RMC

Reconfinement ou pas: pourquoi Emmanuel Macron hésite-t-il?

Il reviendra au Premier ministre Jean Castex d'annoncer jeudi à 19 heures ces nouvelles restrictions.

Un confinement total ou seulement le week-end en Ile-de-France et dans les Hauts-de-France ? Face à une nouvelle flambée de l'épidémie du Covid-19, Emmanuel Macron s'apprête à prendre "des mesures supplémentaires" applicables dès ce week-end et qui seront annoncées jeudi après d'ultimes arbitrages.

En attendant l'exécutif consulte tous azimuts pour recueillir notamment l'avis des élus de ces deux régions, et des départements contigus. 

Et ce n'est qu'après avoir reçu le dernier état de la situation des réanimations dans le public et dans le privé que le chef de l'Etat tranchera. Emmanuel Macro, qui a refusé de reconfiner le pays fin janvier, sait qu'il est aujourd'hui très attendu. 

>> A LIRE AUSSI - Vers un confinement "dur" ou le week-end pour l'Ile-de-France et les Hauts-de-France: l'heure du choix pour Macron

C'est avant tout une prise de décision difficile et qui prend du temps. Il exprimait encore mercredi ses doutes devant des élus: "La spécificité de l'Ile-de-France n'encourage pas à un confinement le week-end". Une phrase énigmatique répétée par certains élus.

Le chef de l’Etat considère visiblement que le mode de vie et la durée des transports dans la région capitale nécessite de laisser certaines libertés aux 12 millions d’habitants en dehors de leur semaine de travail.

Vers un confinement "hybride"?

Difficile donc de dire à ce stade vers quel côté penchera la décision finale de l’exécutif: confiner le week-end ou 7 jours sur 7 l'Ile-de-France et les Hauts-de- France. Les deux scénarii ont été présentés aux présidents de régions. Seule certitude: la fermeture des écoles semble écartée.

>> A LIRE AUSSI - "Cela présente moins de conséquences dommageables": les élus locaux plaident pour un confinement le week-end

Devant les élus, Emmanuel Macron a insisté sur la lassitude des Français et la nécessité de continuer à faire du sport en plein air.

"On a quand même appris une chose à partir du premier confinement, c'est qu'être dehors c'est plutôt bon, si on ne fait pas de grandes fêtes ou on ne se met pas à aller boire de la bière dans des endroits communs", a dit le chef de l'Etat.

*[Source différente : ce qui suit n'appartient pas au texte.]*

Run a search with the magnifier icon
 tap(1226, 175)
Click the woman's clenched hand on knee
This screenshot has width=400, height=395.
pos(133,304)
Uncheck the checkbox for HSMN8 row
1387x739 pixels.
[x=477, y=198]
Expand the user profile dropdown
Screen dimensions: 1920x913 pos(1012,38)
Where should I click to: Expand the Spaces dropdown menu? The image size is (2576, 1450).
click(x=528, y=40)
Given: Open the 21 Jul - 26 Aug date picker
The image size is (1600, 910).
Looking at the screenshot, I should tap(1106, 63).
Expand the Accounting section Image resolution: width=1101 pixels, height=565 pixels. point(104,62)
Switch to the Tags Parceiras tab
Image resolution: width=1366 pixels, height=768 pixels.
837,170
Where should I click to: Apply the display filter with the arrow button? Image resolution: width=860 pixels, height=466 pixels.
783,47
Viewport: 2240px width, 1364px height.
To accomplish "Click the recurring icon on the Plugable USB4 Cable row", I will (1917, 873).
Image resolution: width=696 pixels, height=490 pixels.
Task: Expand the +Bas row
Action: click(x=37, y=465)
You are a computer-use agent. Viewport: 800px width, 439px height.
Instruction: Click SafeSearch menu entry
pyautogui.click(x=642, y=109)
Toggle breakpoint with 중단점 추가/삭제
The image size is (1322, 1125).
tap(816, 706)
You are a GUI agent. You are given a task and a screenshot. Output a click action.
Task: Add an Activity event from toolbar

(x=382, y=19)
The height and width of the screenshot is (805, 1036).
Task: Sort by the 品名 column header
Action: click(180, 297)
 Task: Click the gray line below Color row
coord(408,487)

Il a aussi évoqué la difficulté de confiner le week-end l'Ile-de-France où "les gens rentrent tous les soirs tard chez eux". 

L'objectif n’est d'ailleurs plus celui d’il y a un an: la stratégie d’éradication du virus par un confinement strict a été abandonnée à l’automne dernier. 

L’idée est davantage aujourd’hui de prendre des mesures pour éviter la saturation des services de réanimation et surtout d’avoir à faire le tri entre les patients comme en Espagne ou en Italie.

"Il manque 300 lits de réa"

Le problème confiait mercredi un conseiller gouvernemental à RMC est que "Nous avons moins de lits qu’il y a un an, nous allons devoir reconfiner car il manque 300 lits de réa, ça va couter des milliards, ça fait cher le lit..." 

Une situation qui devrait s’aggraver: Emmanuel Macron confiait lui-même hier que le Covid allait encore taper fort et dur jusqu’à la mi-avril. 

"On est, soyons clairs, dans une troisième vague largement due à la montée de ce fameux variant anglais. La situation est clairement critique. Ca va taper très dur jusqu'à la mi-avril", a souligné le chef de l'Etat mercredi soir lors d'une visioconférence avec des maires franciliens et d'autres régions.

Il reviendra au Premier ministre Jean Castex d'annoncer jeudi à 19 heures ces nouvelles restrictions.